Security: data handling, encryption, and compliance posture
Where Call2Me stores data, what's encrypted, what's logged, and how to handle PII responsibly when your agent might hear it.
Updated May 6, 2026
This doc covers the security model — what's encrypted, what's logged, what's your responsibility, what's ours.
Transport
| Channel | Encryption |
|---|---|
| Browser ↔ platform (WebRTC) | DTLS-SRTP |
| Carrier ↔ platform (SIP) | TLS for signaling, SRTP for media when carrier offers |
| API (REST) | HTTPS only; plain HTTP redirected then closed |
| Webhooks (outbound) | HTTPS only on your endpoint |
The platform refuses unencrypted SIP traffic from carriers that haven't been explicitly configured for plaintext (rare, used only for legacy test trunks).
At rest
Recordings, transcripts, knowledge base content, and database records are encrypted at rest by the underlying cloud storage. Keys are managed by the cloud provider's KMS.
What's stored:
- Call metadata — call_id, timestamps, duration, status (always)
- Transcripts — text of what was said (always, used for analytics)
- Recordings — audio files (only if
recording_enabled = trueon the agent or call) - Knowledge base content — your uploaded documents and texts (until you delete them)
What's not stored:
- Audio frames during a live call (memory only, not persisted unless recording is on)
- API key values after creation (you see the key once at creation; we store only a hash)
Authentication & access
API access is via Bearer keys; see Authentication. Keys are workspace-scoped and admin-controlled.
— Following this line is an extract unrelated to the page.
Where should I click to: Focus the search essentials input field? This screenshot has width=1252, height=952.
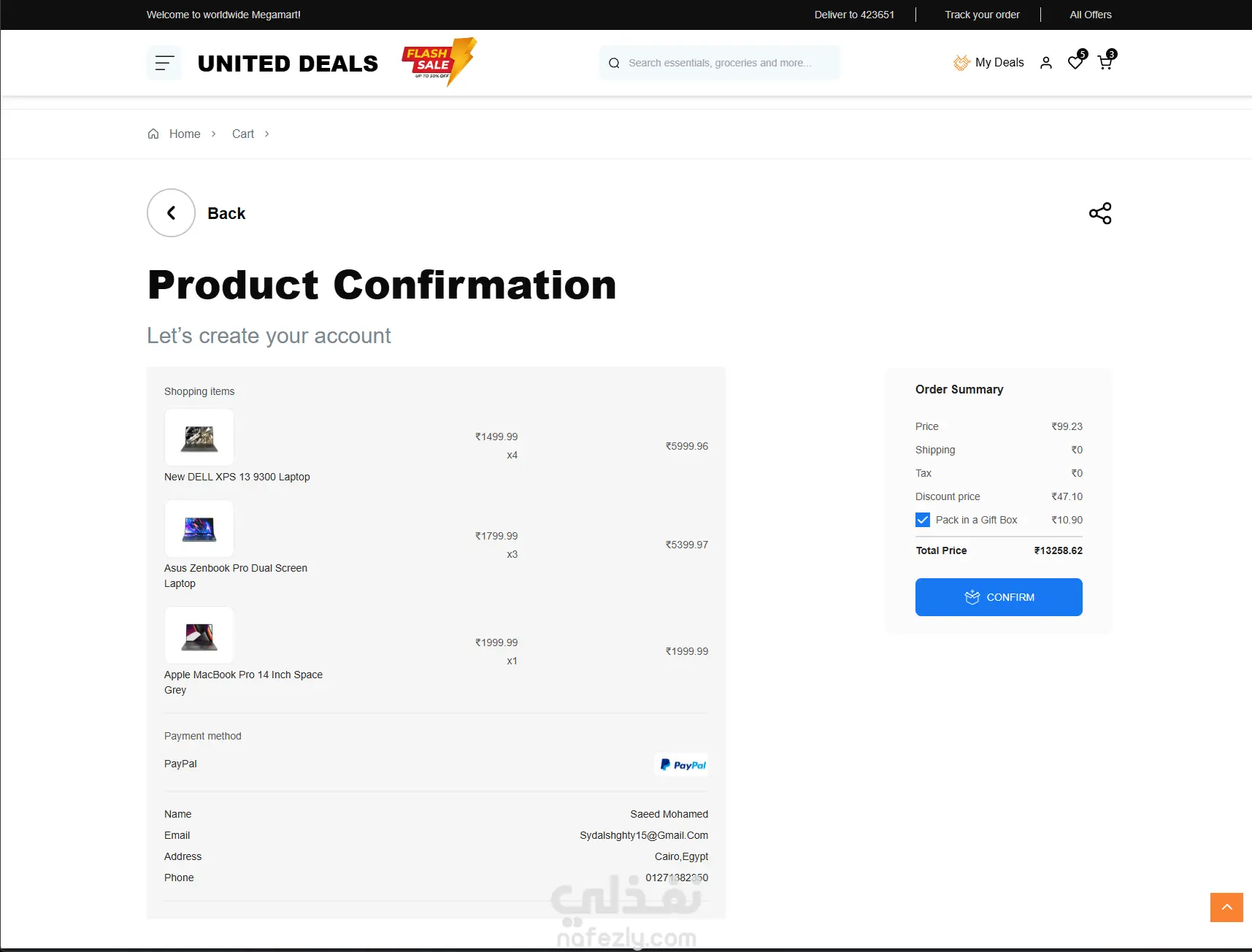click(x=720, y=63)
Audit logs track:
- key created / revoked
- agent / KB / campaign created / updated / deleted
- billing events (top-up, refund)
Audit log is visible at Settings → Audit Log for admins.
PII handling
The platform treats anything in a call transcript as potentially sensitive. By default:
- Transcripts and recordings are visible to workspace members with the right role
- API calls from your code can fetch any call's transcript or recording
- Webhooks can deliver transcript data to your endpoints
For sensitive workflows you can:
- Disable recording on the agent — produces transcript only, no audio
- Disable transcripts — when even the text is too sensitive (rare; this disables a lot of features)
- Use a separate agent for PCI-style capture — route card-number collection to a flow that bypasses the LLM and sends DTMF directly to your processor
Compliance posture
Call2Me's compliance posture varies by region and use case. The platform exposes the primitives — recording on/off, transcript on/off, webhook endpoints, audit logs — and you build the policy on top to match your regulator.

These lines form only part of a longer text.